Elizabeth I, on the occasion of her accession to the English throne:
And as I am but one body naturally considered, though by His permission a body politic to govern, so shall I desire you all … to be assistant to me, that I with my ruling and you with your service may make a good account to Almighty God and leave some comfort to our posterity on earth.
This is in accordance with the political theology of the time, which called for the monarch to be both an individual person and the embodiment of the aspirations of the nation.
An American author is now suggesting that there’s a wholly different body involved:
The bones of Elizabeth I, Good Queen Bess, lie mingled with those of her sister, Bloody Mary, in a single tomb at Westminster Abbey. But are they really royal remains — or evidence of the greatest conspiracy in English history?

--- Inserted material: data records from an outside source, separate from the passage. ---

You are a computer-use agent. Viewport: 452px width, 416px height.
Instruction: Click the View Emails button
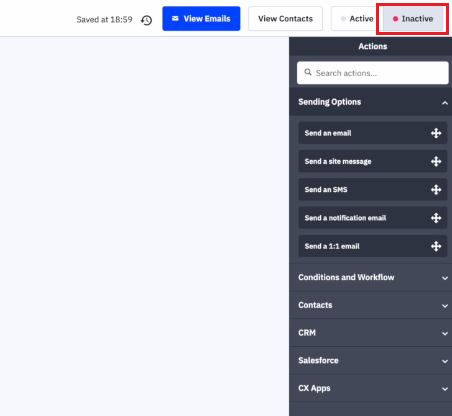201,19
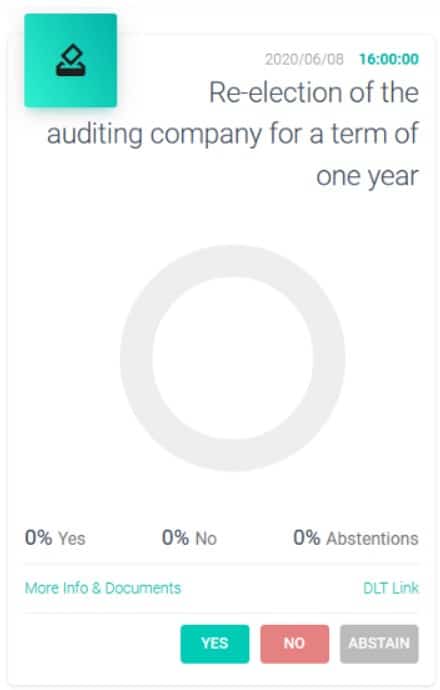Open the More Info & Documents link
This screenshot has width=440, height=690.
click(103, 588)
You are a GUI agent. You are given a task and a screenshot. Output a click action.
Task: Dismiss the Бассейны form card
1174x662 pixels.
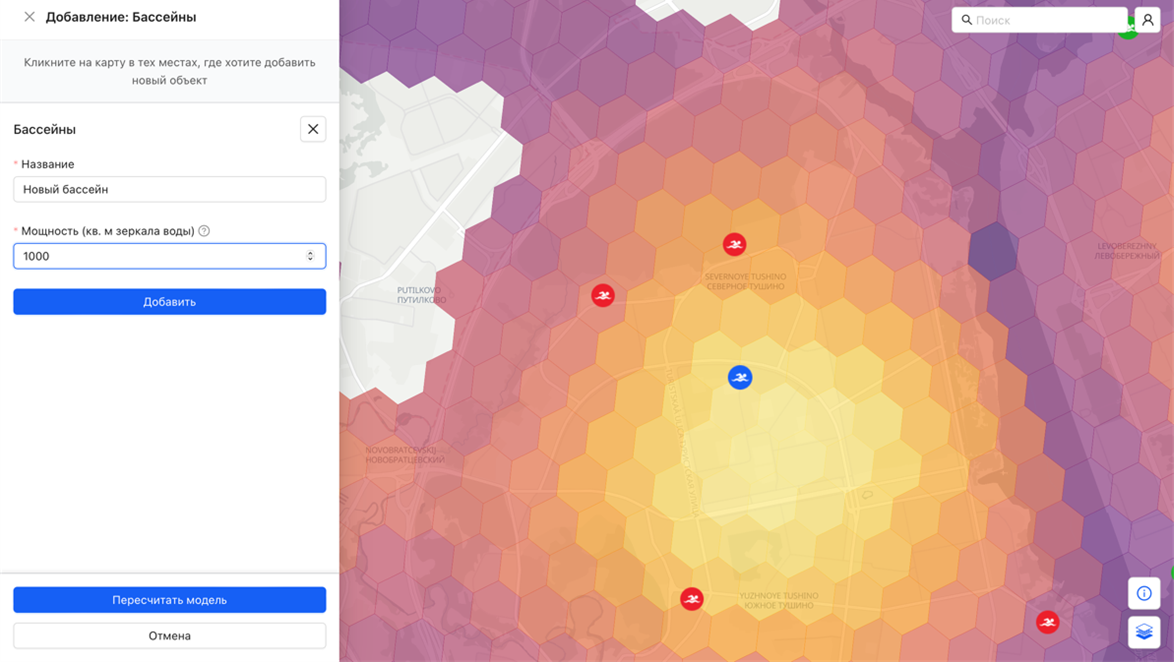[x=313, y=129]
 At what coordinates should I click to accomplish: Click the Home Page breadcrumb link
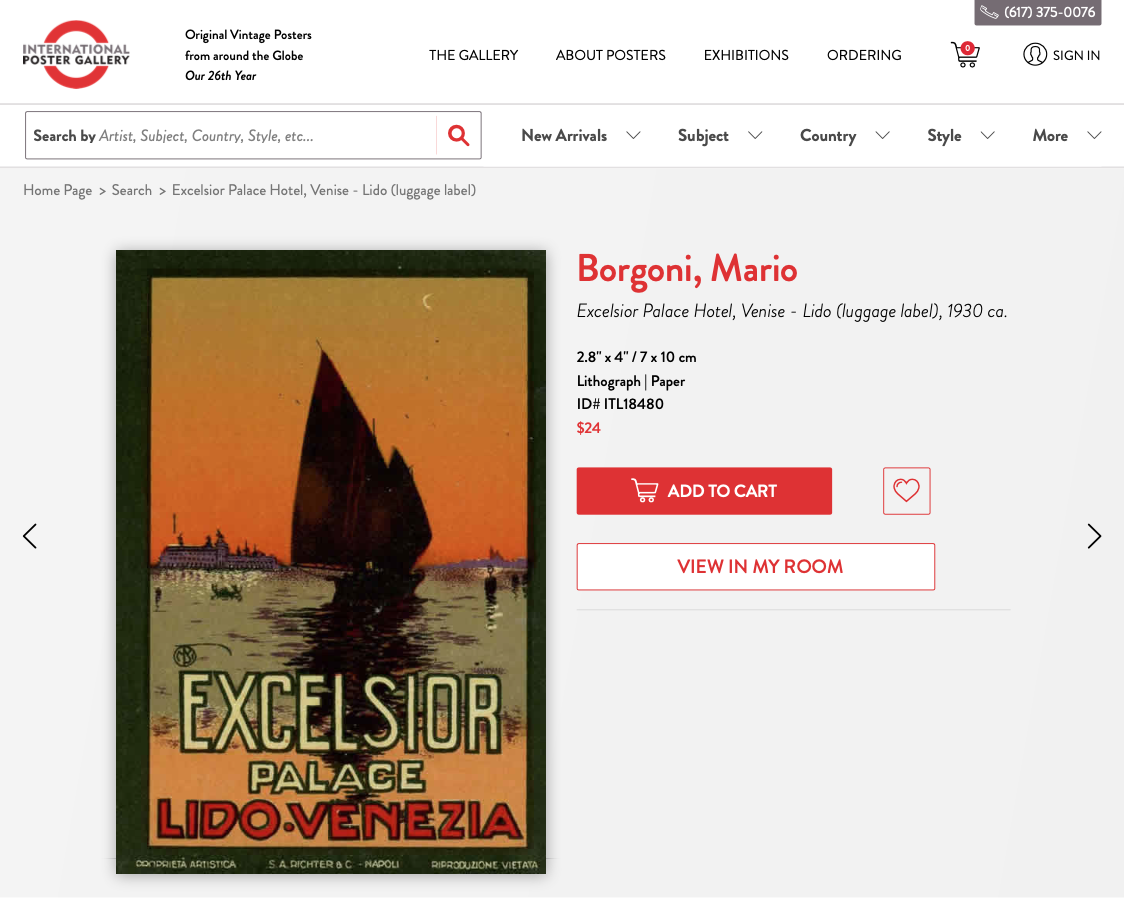coord(57,190)
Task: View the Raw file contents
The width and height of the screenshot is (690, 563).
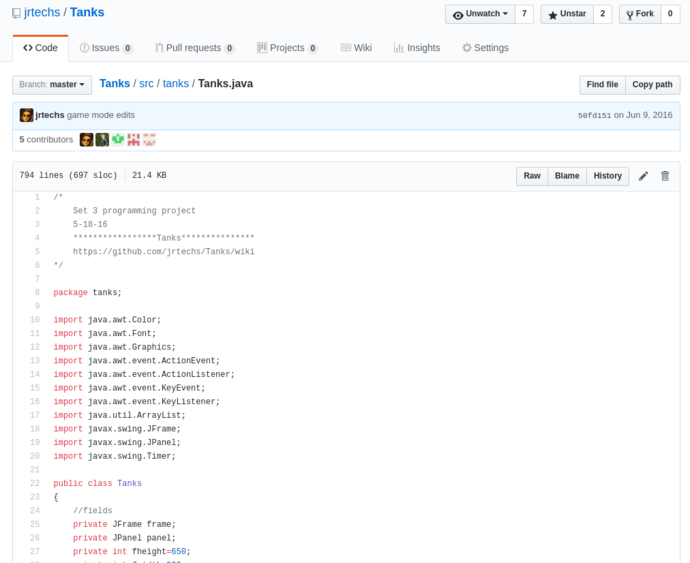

If that is not the skeleton of Elizabeth Tudor, the past four centuries of British history have been founded on a lie.
Steve Berry, author of The King’s Deception (London: Hodder & Stoughton, 2013), suggests that the real Elizabeth died at age ten, and was replaced by a stand-in:
[T]here was a boy, from a local family called Neville. He was a gawky, angular youth a year or so younger than Elizabeth, who had been the princess’s companion and fellow pupil for the past few weeks. And with no time to look further afield for a stand-in, [Thomas] Parry and Lady [Kat] Ashley took the desperate measure of forcing the boy to don his dead friend’s clothes.
Remarkably, the deception worked. Henry [VIII] saw his daughter rarely, and was used to hearing her say nothing. The last time she had been presented in court, meeting the new Queen Catherine Parr, she had been trembling with terror.
Noting that a DNA test had been run on the remains of Richard III, found recently under a car park in Leicester, Berry wants the joint tomb popped open and the bones analyzed. I suspect he will not get his wish.